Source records

=-=-=-=-=

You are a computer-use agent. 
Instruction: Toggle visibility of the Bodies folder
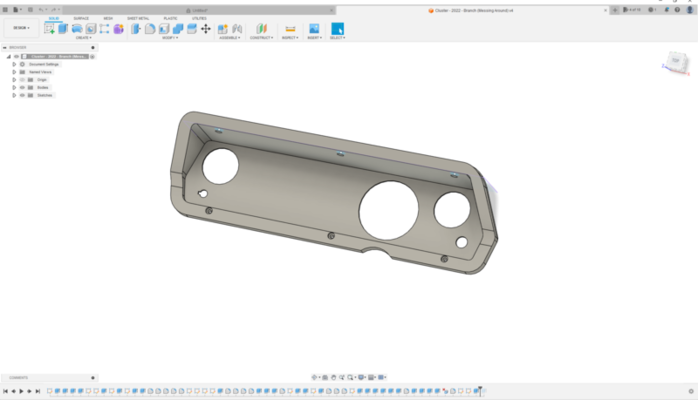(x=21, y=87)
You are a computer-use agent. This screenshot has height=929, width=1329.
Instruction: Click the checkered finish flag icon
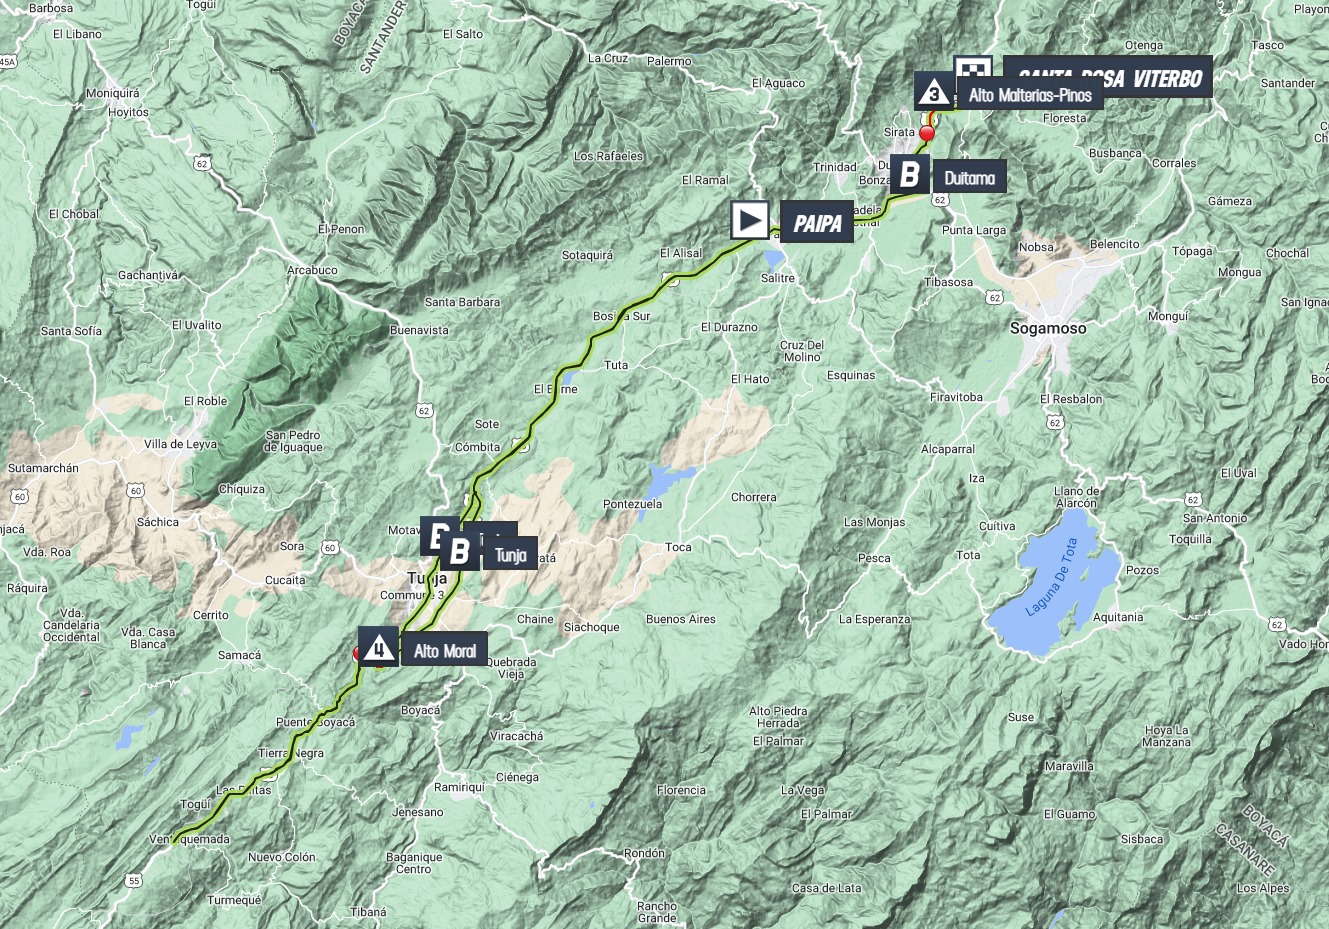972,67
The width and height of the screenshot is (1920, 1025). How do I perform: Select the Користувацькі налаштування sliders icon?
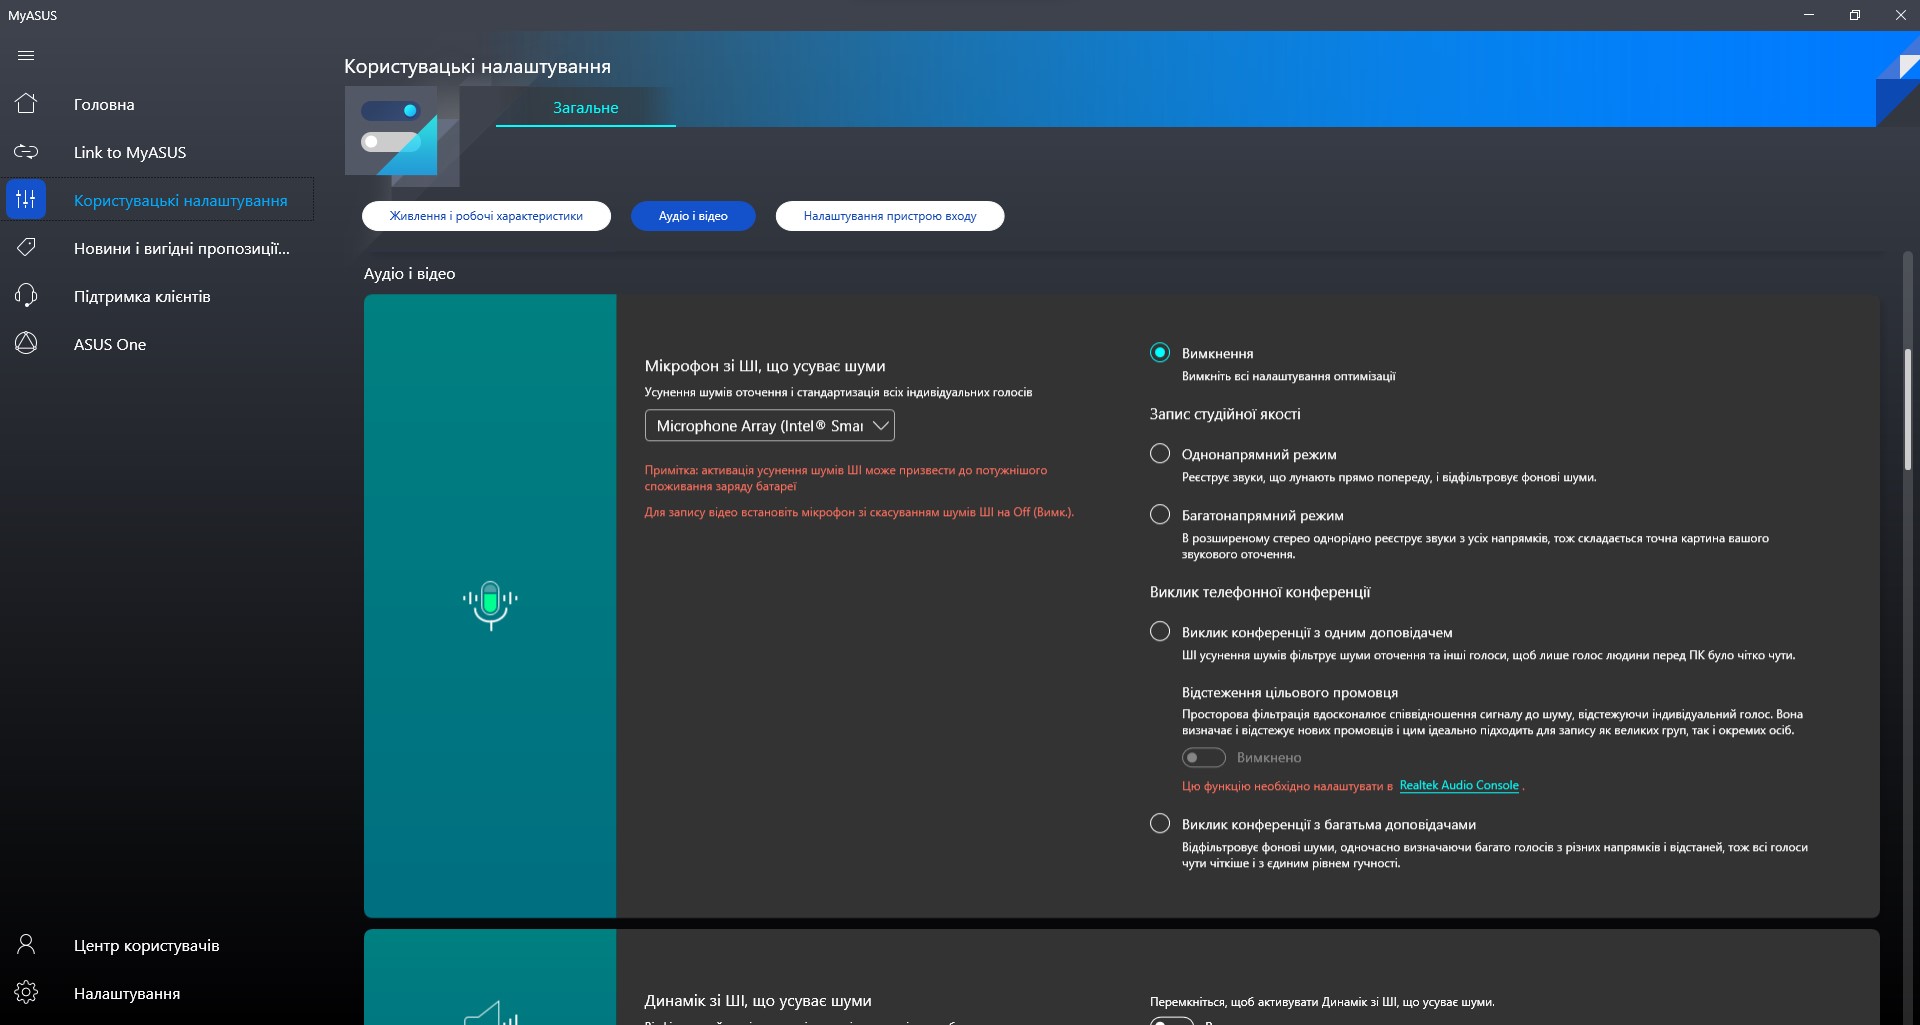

=-=-=-=-=

The entries above are to be restated verbatim, with no pictures carried over.

→ EXERCISE ANSWER
You are a computer-use agent. 
Instruction: Toggle visibility of the Bodies folder
(x=21, y=87)
You are a computer-use agent. This screenshot has height=929, width=1329.
Instruction: Click the checkered finish flag icon
972,67
The width and height of the screenshot is (1920, 1025). How do I perform: Select the Користувацькі налаштування sliders icon?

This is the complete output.